Compute Shaders on Downlevel Hardware
Direct3D 11 provides the ability to use compute shaders that operate on most Direct3D 10.x hardware, with some limitations to operation. The compute shader technology is also known as the DirectCompute technology. This topic discusses how to make use of compute shaders in a Direct3D 11 app on Direct3D 10 hardware.
Support for compute shaders on downlevel hardware is only for devices compatible with Direct3D 10.x. Compute shaders cannot be used on Direct3D 9.x hardware.
To check if Direct3D 10.x hardware supports compute shaders, call ID3D11Device::CheckFeatureSupport. In the CheckFeatureSupport call, pass the D3D11_FEATURE_D3D10_X_HARDWARE_OPTIONS value to the Feature parameter, pass a pointer to the D3D11_FEATURE_DATA_D3D10_X_HARDWARE_OPTIONS structure to the pFeatureSupportData parameter, and pass the size of the D3D11_FEATURE_DATA_D3D10_X_HARDWARE_OPTIONS structure to the FeatureSupportDataSize parameter. CheckFeatureSupport returns TRUE in the ComputeShaders_Plus_RawAndStructuredBuffers_Via_Shader_4_x member of D3D11_FEATURE_DATA_D3D10_X_HARDWARE_OPTIONS if the Direct3D 10.x hardware supports compute shaders.
The 10Level9 Reference section lists the differences between how various ID3D11Device and ID3D11DeviceContext methods behave at various 10Level9 feature levels.
- Unordered Access Views (UAVs)
- Shader Resource Views (SRVs)
- Thread Groups
- D3DCompile with D3DCOMPILE_SKIP_OPTIMIZATION
- Related topics
Unordered Access Views (UAVs)
Raw (RWByteAddressBuffer) and Structured (RWStructuredBuffer) Unordered Access Views are supported on downlevel hardware, with the following limitations:
- Only a single UAV may be bound to a pipeline at a time through ID3D11DeviceContext::CSSetUnorderedAccessViews.
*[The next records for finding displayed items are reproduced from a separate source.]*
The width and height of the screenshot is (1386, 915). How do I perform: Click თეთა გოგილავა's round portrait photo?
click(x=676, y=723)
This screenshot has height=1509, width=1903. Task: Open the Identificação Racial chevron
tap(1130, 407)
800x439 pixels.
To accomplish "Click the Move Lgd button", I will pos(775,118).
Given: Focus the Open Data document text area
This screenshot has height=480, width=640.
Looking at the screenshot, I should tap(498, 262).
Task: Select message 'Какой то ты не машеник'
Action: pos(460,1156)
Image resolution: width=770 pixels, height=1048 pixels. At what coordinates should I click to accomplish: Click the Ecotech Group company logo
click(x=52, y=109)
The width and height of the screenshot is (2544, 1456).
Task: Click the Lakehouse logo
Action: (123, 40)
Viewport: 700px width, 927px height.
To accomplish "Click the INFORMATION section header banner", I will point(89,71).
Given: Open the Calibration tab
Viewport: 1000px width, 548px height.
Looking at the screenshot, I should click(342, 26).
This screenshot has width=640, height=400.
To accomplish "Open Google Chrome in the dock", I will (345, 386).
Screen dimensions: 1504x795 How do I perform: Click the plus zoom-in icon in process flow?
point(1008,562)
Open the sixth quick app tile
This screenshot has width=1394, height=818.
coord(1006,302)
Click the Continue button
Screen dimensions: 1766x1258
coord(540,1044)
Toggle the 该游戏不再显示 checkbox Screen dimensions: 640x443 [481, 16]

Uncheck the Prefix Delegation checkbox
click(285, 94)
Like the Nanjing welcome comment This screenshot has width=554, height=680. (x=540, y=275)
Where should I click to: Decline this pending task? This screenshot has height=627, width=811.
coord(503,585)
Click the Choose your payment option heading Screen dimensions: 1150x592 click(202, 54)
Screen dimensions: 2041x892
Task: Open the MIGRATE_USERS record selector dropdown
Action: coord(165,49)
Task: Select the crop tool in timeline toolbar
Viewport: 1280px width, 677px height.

- The base offset for a Raw UAV must be aligned on a 256-byte boundary (instead of 16-byte alignment required for Direct3D 11 hardware).
Typed UAVs are not supported on downlevel hardware. This includes Texture1D, Texture2D, and Texture3D UAVs.
Pixel Shaders on downlevel hardware do not support unordered access.
Shader Resource Views (SRVs)
Raw and Structured Buffers as Shader Resource Views are supported on downlevel hardware for read-only access, as they are on Direct3D 11 hardware. These resource types are supported for Vertex Shaders, Geometry Shaders, Pixel Shaders as well as Compute Shaders.
A compute shader can execute on many threads in parallel, within a thread group.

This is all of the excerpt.